**Set task 1**. In the CEBES™ coatings text below, what gives CEBES™ MC its cost-efficient coating and molding?
**Set task 2**. Please reproduce the CEBES™ coatings text between "If you really" and "to the touch.", inclusive, without any changes.
**Set task 3**. Write what comes next in the CEBES™ coatings text, picking up after its final sentence.

**Selected text**.
>>>>
Nut-filled chocolate bar - Chocolate and Confectionery - AAK

More taste and tastier looks

Premium quality coatings


CEBES™ is our range of premium compound solutions for enrobed or molded confectionery and baked products that your customers will remember.

If you really want your product to express premium quality, CEBES™ MC is the cocoa butter substitute for you. Use it in biscuit or wafer coatings and molded products, and you will quickly appreciate the outstanding snap, texture and flavor release, which are very similar to those of chocolate. Lauric-based CEBES™ MC requires no tempering and, due to its low viscosity, offers you cost-efficient coating and molding.

Better bloom stability

High bloom resistance ensures an excellent glossy appearance throughout shelf life, giving your products long-lasting appeal. At the same time, your products will be hard and stable at room temperature and non-greasy to the touch.
<<<<
**Raw data**.
>>>>
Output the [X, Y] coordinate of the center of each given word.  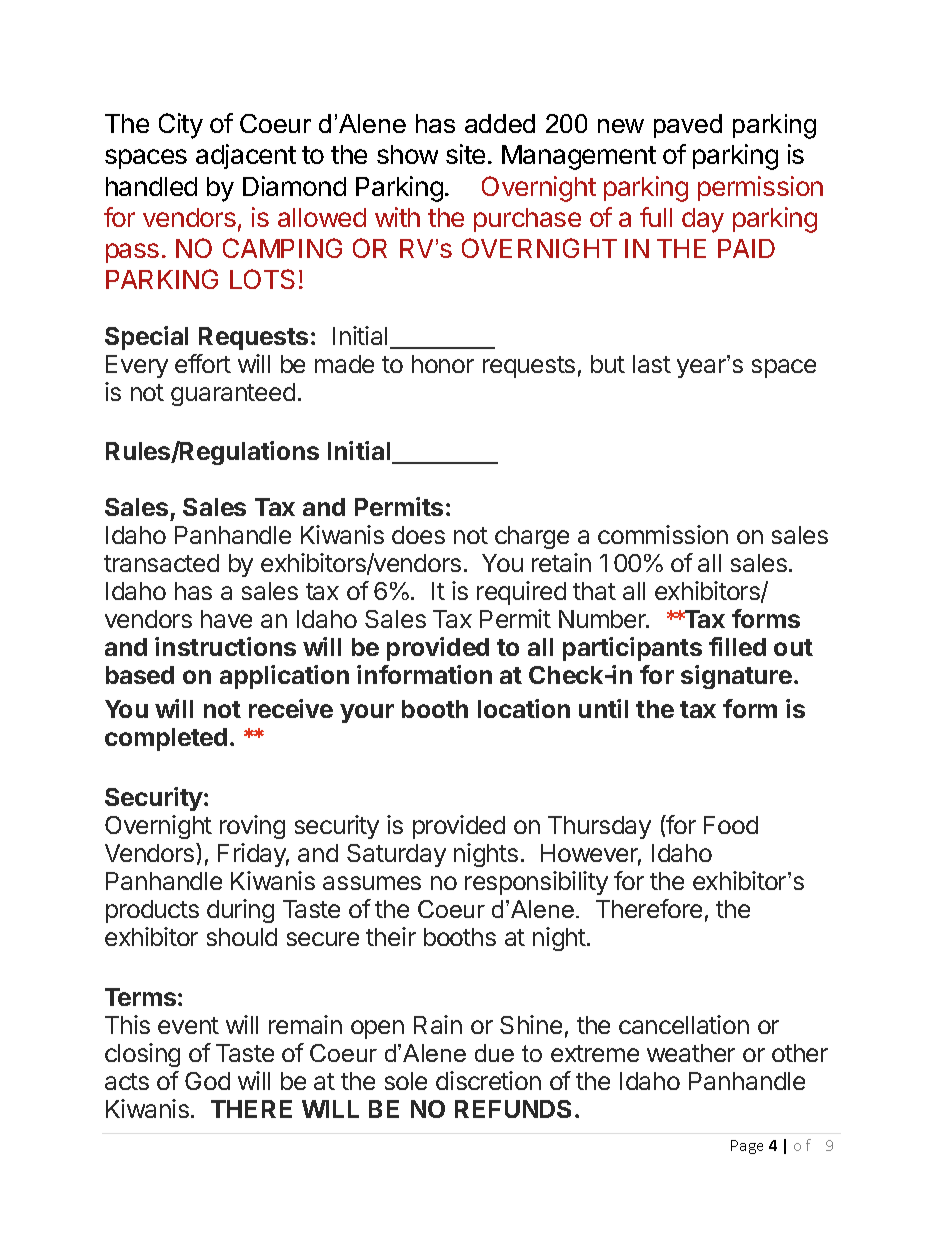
<<<<
**Reply 1**. Its low viscosity.

**Reply 2**.
If you really want your product to express premium quality, CEBES™ MC is the cocoa butter substitute for you. Use it in biscuit or wafer coatings and molded products, and you will quickly appreciate the outstanding snap, texture and flavor release, which are very similar to those of chocolate. Lauric-based CEBES™ MC requires no tempering and, due to its low viscosity, offers you cost-efficient coating and molding.

Better bloom stability

High bloom resistance ensures an excellent glossy appearance throughout shelf life, giving your products long-lasting appeal. At the same time, your products will be hard and stable at room temperature and non-greasy to the touch.

**Reply 3**.
Healthier—and just as tasty

Traditionally, cocoa butter substitutes are produced by means of hydrogenation and are high in saturated fatty acids. When you choose CEBES™ NH and CEBES™ LS, you are on your way to compounds with a clean label and a healthier profile.

Both products are non-hydrogenated and free from trans fatty acids. CEBES™ LS offers the additional advantage of a reduced saturated fatty acids content. These are the winning characteristics on today’s health-conscious consumer market.

The CEBES™ range has fast crystallization, pleasant meltdown properties, and great flavor release in a wide range of coatings and hard fillings. CEBES™ NH is also ideal for molded products.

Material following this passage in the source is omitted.